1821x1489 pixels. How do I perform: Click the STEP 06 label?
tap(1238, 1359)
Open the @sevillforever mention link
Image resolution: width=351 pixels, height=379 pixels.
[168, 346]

========================

Short task |
Reproduce every one of the records above word for word.

Finished exercise |
1821x1489 pixels. How do I perform: Click the STEP 06 label?
tap(1238, 1359)
Open the @sevillforever mention link
Image resolution: width=351 pixels, height=379 pixels.
[168, 346]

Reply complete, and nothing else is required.